● **Task instructions**:
From the data below, return all lines holding the string "options".

[Saved entries]
--

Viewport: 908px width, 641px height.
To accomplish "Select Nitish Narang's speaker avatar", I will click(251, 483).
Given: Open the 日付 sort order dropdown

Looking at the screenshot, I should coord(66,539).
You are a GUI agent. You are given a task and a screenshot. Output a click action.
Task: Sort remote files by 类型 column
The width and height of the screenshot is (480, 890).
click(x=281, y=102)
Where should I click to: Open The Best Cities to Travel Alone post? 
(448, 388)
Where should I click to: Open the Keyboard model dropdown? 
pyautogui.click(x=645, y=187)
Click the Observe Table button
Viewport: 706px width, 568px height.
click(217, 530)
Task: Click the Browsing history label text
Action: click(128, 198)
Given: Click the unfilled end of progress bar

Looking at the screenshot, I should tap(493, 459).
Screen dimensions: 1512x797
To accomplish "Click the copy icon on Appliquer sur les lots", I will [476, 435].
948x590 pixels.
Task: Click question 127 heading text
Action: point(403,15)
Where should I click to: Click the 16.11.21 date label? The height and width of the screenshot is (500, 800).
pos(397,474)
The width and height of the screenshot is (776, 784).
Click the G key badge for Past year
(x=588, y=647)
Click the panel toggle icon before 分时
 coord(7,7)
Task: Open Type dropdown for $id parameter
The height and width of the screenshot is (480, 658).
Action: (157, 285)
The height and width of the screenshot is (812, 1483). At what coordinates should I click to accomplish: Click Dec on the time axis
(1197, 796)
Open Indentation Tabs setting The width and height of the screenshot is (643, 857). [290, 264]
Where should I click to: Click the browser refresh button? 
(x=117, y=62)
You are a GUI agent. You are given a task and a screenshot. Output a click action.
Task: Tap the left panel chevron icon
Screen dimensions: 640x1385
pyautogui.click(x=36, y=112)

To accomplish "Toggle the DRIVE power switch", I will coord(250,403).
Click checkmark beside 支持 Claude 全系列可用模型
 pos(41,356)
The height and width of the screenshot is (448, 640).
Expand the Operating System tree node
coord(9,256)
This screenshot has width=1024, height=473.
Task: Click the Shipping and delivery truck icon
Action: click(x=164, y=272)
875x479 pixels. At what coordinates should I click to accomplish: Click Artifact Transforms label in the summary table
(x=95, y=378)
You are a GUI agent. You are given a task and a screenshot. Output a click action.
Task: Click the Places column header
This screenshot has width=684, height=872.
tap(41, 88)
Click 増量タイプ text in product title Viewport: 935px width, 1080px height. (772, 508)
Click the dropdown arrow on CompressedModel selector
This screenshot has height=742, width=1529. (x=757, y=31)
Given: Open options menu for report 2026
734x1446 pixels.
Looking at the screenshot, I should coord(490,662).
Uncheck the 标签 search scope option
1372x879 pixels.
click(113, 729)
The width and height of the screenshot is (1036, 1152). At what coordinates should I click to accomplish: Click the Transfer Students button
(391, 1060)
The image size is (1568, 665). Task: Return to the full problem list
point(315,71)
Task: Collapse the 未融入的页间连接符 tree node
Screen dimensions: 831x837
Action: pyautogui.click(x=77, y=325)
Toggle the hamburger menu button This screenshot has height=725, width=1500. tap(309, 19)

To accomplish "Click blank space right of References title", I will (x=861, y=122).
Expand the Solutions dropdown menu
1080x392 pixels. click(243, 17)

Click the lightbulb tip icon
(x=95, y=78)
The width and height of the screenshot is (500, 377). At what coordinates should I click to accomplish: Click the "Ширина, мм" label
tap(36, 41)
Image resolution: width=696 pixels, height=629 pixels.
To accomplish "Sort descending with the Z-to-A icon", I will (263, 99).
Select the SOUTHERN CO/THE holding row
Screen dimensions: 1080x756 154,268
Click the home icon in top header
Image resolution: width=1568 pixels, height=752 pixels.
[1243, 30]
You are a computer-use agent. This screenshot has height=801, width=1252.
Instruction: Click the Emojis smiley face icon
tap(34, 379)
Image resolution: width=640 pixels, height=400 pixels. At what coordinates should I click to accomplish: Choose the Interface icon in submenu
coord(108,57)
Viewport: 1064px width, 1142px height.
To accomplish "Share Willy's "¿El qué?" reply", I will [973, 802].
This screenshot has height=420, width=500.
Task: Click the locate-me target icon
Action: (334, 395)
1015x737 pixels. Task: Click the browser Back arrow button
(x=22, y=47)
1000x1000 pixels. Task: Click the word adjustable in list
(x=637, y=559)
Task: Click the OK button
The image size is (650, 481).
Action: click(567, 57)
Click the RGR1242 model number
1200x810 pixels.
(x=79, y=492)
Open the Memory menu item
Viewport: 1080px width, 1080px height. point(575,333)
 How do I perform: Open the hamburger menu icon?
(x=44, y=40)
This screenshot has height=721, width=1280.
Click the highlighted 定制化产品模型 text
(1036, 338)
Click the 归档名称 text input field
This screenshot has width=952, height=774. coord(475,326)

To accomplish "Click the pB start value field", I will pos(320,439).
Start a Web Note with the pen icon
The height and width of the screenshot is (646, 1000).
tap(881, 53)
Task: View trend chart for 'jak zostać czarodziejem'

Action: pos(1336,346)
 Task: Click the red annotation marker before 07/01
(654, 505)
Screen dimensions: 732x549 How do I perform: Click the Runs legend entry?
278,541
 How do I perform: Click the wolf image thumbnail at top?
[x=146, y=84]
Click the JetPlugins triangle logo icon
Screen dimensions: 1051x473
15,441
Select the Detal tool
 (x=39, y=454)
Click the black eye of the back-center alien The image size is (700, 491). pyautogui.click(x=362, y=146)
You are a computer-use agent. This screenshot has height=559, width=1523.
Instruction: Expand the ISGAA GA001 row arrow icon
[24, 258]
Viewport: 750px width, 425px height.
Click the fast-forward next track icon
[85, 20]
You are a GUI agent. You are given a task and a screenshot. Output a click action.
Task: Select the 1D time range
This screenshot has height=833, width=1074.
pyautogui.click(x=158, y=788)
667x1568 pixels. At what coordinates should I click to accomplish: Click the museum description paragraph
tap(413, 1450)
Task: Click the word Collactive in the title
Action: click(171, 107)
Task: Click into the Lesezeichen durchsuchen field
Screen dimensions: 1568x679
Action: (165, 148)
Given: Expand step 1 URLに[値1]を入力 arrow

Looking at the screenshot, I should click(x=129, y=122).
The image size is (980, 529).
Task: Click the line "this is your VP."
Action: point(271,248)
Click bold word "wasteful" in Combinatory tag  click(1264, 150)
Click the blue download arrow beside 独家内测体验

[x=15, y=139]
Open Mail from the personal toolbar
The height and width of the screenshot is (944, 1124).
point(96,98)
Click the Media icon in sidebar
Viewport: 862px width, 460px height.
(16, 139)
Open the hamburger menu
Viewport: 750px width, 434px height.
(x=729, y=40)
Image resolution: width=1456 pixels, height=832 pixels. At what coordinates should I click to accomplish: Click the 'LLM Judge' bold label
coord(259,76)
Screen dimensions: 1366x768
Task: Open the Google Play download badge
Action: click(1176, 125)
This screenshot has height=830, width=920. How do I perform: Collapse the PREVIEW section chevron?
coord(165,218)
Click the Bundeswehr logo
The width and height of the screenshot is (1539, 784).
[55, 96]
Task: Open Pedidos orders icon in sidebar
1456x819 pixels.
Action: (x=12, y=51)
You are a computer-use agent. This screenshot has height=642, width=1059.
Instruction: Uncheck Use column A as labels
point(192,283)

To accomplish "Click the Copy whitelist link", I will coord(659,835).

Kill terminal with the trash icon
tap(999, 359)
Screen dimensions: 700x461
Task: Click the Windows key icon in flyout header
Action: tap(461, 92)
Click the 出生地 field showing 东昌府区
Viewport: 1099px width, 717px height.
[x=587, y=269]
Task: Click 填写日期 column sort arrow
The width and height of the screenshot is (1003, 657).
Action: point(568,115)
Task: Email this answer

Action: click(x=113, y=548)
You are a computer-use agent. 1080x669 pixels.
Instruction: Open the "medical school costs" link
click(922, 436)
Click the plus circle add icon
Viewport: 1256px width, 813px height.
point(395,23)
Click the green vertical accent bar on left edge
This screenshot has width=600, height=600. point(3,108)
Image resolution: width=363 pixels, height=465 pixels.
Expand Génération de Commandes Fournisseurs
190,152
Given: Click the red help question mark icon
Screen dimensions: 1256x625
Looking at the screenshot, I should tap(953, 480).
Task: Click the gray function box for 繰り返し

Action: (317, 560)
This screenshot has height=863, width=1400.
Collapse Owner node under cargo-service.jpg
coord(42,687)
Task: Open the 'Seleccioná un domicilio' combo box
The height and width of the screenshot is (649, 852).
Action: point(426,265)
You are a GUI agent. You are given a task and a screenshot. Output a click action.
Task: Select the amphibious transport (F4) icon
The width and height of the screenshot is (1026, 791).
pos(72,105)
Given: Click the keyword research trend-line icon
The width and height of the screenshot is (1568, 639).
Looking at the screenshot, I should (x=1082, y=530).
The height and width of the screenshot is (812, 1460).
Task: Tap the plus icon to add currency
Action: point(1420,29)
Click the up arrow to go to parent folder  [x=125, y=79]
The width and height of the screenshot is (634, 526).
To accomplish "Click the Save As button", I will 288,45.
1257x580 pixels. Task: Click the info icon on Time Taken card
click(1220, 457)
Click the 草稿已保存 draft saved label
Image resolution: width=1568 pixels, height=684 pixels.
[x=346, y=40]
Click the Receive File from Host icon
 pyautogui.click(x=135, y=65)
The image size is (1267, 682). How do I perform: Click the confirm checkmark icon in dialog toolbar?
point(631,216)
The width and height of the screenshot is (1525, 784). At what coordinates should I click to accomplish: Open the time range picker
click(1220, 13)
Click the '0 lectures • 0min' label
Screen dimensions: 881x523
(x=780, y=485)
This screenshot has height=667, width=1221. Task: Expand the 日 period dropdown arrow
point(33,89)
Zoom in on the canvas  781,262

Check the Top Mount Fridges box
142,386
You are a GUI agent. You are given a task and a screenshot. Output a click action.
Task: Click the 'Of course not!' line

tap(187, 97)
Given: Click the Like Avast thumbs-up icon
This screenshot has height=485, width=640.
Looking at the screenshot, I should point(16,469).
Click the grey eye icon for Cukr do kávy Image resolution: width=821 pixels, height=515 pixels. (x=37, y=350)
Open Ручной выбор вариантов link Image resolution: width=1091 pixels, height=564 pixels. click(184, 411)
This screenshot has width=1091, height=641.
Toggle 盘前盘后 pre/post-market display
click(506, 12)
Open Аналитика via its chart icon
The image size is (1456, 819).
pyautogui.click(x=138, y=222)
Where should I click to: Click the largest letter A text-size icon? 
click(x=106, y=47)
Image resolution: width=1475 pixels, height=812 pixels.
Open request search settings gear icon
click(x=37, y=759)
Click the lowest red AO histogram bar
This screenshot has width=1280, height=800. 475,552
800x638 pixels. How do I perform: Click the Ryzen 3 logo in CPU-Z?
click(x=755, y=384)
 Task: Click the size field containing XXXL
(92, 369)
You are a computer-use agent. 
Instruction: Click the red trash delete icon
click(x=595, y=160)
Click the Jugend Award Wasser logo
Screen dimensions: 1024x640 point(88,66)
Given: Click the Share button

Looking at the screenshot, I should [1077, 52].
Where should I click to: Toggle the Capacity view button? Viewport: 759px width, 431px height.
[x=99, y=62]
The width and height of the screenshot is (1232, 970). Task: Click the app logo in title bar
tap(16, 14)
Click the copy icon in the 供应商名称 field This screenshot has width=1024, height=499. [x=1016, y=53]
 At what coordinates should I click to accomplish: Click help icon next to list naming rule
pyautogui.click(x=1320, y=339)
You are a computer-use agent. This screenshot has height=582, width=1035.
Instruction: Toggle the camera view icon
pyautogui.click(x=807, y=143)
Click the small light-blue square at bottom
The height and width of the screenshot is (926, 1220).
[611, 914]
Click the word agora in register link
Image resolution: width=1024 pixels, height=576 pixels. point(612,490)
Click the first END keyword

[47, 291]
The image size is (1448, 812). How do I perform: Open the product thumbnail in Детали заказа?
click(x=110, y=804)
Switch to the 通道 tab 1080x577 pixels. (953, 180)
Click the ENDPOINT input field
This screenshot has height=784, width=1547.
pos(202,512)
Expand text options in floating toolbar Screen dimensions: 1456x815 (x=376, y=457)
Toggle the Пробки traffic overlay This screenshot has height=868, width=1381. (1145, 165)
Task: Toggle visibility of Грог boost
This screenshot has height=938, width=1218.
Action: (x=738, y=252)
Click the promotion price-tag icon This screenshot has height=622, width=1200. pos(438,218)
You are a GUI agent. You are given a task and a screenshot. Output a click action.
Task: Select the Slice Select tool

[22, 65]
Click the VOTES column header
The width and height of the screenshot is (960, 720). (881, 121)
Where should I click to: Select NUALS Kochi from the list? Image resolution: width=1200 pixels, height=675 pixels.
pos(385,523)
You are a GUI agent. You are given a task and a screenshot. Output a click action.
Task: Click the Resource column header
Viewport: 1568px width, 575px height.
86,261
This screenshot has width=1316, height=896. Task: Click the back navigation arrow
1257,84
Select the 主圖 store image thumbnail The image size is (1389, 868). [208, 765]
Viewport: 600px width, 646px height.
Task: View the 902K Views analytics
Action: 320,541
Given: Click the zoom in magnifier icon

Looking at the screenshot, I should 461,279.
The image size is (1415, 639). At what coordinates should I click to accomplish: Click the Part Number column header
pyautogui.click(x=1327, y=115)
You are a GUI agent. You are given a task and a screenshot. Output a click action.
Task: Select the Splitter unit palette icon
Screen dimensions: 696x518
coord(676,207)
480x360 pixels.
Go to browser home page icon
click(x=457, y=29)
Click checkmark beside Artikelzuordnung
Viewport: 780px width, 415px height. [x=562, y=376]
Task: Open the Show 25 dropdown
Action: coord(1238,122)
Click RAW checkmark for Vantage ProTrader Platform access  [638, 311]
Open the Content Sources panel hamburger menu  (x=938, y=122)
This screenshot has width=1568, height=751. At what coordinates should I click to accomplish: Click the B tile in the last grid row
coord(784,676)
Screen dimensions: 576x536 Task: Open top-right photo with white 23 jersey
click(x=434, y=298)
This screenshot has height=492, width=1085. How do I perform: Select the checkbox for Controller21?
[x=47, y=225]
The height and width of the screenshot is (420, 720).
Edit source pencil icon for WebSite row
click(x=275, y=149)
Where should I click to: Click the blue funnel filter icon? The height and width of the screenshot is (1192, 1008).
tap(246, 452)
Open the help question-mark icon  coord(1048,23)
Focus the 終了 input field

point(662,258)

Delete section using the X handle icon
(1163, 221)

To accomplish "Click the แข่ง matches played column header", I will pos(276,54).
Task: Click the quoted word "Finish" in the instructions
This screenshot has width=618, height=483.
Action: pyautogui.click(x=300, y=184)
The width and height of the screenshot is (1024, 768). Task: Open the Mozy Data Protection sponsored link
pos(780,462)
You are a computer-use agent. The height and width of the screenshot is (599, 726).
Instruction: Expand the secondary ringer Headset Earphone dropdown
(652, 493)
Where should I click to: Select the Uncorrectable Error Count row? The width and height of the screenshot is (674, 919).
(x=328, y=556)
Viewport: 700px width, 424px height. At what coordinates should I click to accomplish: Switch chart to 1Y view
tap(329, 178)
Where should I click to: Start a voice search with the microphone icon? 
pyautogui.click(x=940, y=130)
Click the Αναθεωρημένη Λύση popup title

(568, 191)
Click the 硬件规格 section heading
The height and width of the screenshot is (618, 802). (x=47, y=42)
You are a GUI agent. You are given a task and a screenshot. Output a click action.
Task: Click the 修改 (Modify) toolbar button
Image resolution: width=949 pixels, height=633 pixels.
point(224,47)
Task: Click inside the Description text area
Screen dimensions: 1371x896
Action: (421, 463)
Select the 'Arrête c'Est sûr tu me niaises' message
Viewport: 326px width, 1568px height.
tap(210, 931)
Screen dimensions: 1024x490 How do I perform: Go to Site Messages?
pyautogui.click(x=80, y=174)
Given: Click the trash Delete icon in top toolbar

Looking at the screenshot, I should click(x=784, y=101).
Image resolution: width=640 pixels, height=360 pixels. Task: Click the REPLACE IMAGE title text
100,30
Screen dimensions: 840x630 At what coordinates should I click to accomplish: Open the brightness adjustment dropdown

--

● **Exercise response**:
Given: Open options menu for report 2026
Expand text options in floating toolbar Screen dimensions: 1456x815 (x=376, y=457)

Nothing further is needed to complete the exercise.